The scale is unusual. Most clock development studies work with tens of thousands of participants. This one trained on a dataset an order of magnitude larger — and crucially, it did so using only the kind of data already generated by routine clinical care, not any specialized assay.

Two clocks, not one

One of the study's more notable findings emerged from the model unsupervised: it naturally identified two distinct aging trajectories, not one. The pediatric clock (covering birth through age 18) and the adult clock operate on different biological logic, with different laboratory markers carrying the signal.

The adult LifeClock emphasizes three markers most heavily. Red cell distribution width (RDW) — a measure of how variable red blood cell sizes are within a sample — tends to rise with age and is associated with inflammation and chronic disease. Blood urea nitrogen reflects kidney function and protein metabolism, both of which change with aging. Albumin, a key protein produced by the liver, declines with age and poor nutritional status.

None of these are exotic. All three appear on a standard metabolic panel that many adults have ordered annually.

The pediatric clock weighted different markers — total protein, aspartate aminotransferase (AST), and creatinine — reflecting the distinct physiology of growth and development. Most biological age research focuses on adults. The LifeClock study is one of the few to examine what aging signal looks like before adulthood.

What the model predicted

When fine-tuned for specific disease outcomes, EHRFormer achieved strong performance in retrospective analysis. The model returned AUCs — a standard measure of predictive discrimination — of up to 0.98 for coronary artery disease, 0.95 for atrial fibrillation, 0.97 for ischemic stroke, 0.94 for Parkinson's disease, and 0.98 for type 2 diabetes. High-risk clusters in adults were associated with future renal failure, cardiovascular disease, and stroke, often years before clinical diagnosis.

How this differs from epigenetic clocks

Epigenetic clocks measure DNA methylation — molecular marks on your genome that accumulate with biological age and with exposures like smoking, obesity, and chronic stress. This is a direct read of cellular aging at a molecular level.

LifeClock reads something different: the functional consequences of aging as they appear in routine clinical chemistry. RDW rising, albumin declining, kidney markers shifting — these are downstream effects of aging processes, not the molecular events that drive them.

That distinction matters for interpretation.
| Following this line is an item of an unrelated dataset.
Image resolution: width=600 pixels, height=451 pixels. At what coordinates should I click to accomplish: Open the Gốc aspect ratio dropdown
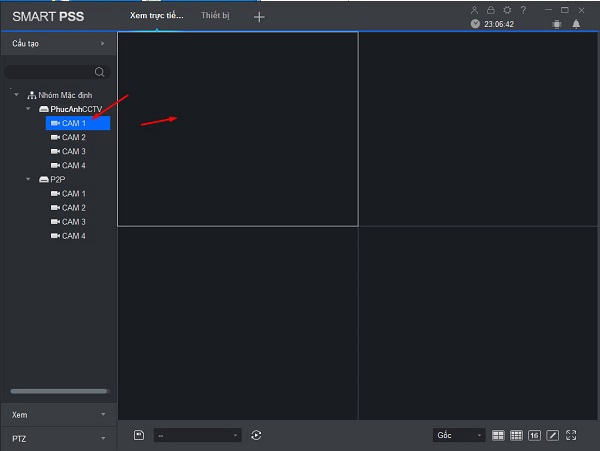point(459,435)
But it also shapes the practical comparison between the two approaches. Epigenetic clocks require a specialist blood draw, methylation sequencing, and laboratory processing that costs hundreds of pounds or dollars per sample. An EHR-derived clock, if validated, could be applied to data that already exists — without ordering anything new.

The limitation running in the other direction is that routine lab values are noisy. They fluctuate with hydration, medications, acute illness, and the time of day blood was drawn. Separating a true aging signal from that variability is technically demanding, and whether EHRFormer has done so in a way that generalizes beyond its training health system is still unknown.
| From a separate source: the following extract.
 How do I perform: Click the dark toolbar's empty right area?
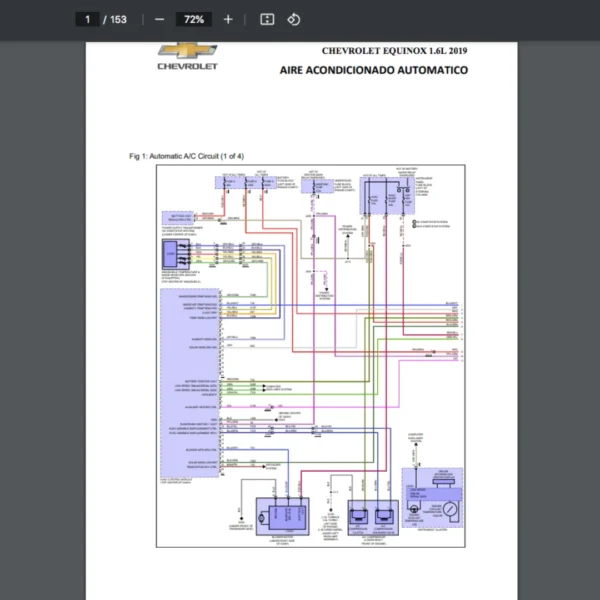(x=480, y=19)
What this does not yet mean

LifeClock is not available as a consumer product. There is no test to order. This is a research study, not a clinical tool.
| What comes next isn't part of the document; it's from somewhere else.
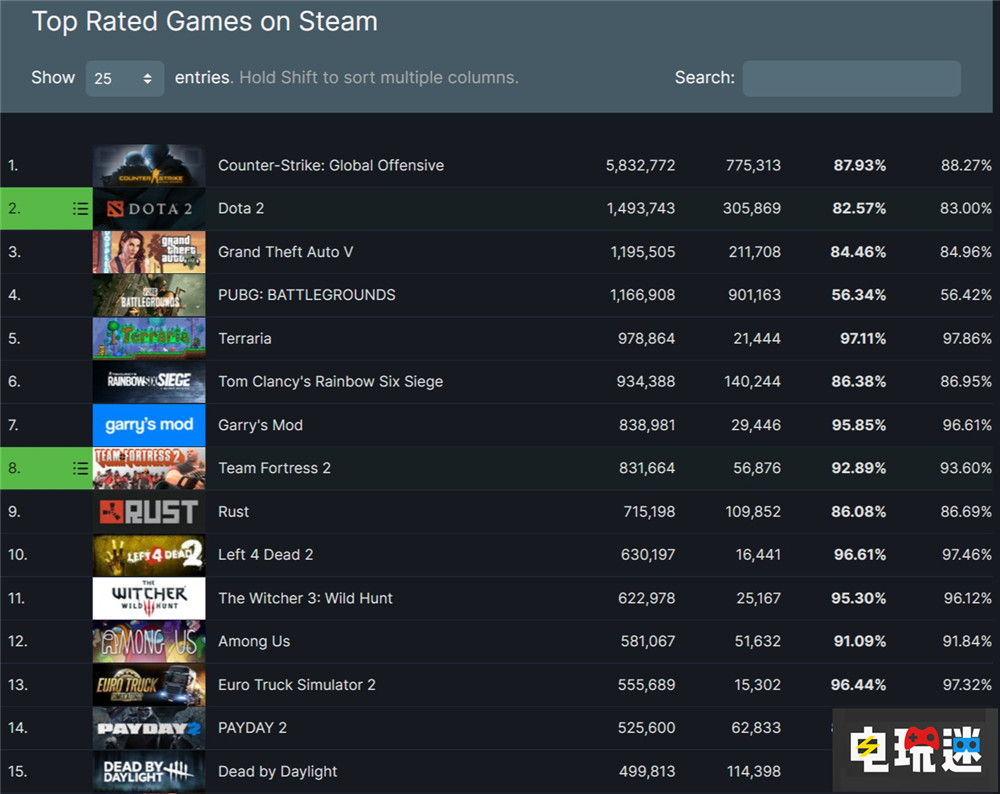
Task: Click the Dead by Daylight row
Action: (x=277, y=771)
The markers it relies on — RDW, albumin, blood urea nitrogen — are already in most standard blood panels, and there is nothing wrong with tracking them over time with your doctor. But treating them as a personal biological age monitor on the basis of this paper would be premature. The model is a trained AI system that integrates these markers across longitudinal records in a specific way; looking at individual marker values in isolation is a different exercise.

What the study contributes is a proof of concept: routine clinical data contains aging signal, and a sufficiently large and well-trained model can extract it. Whether that signal holds in independent cohorts, other health systems, and prospective clinical settings is the question the research community will need to answer next.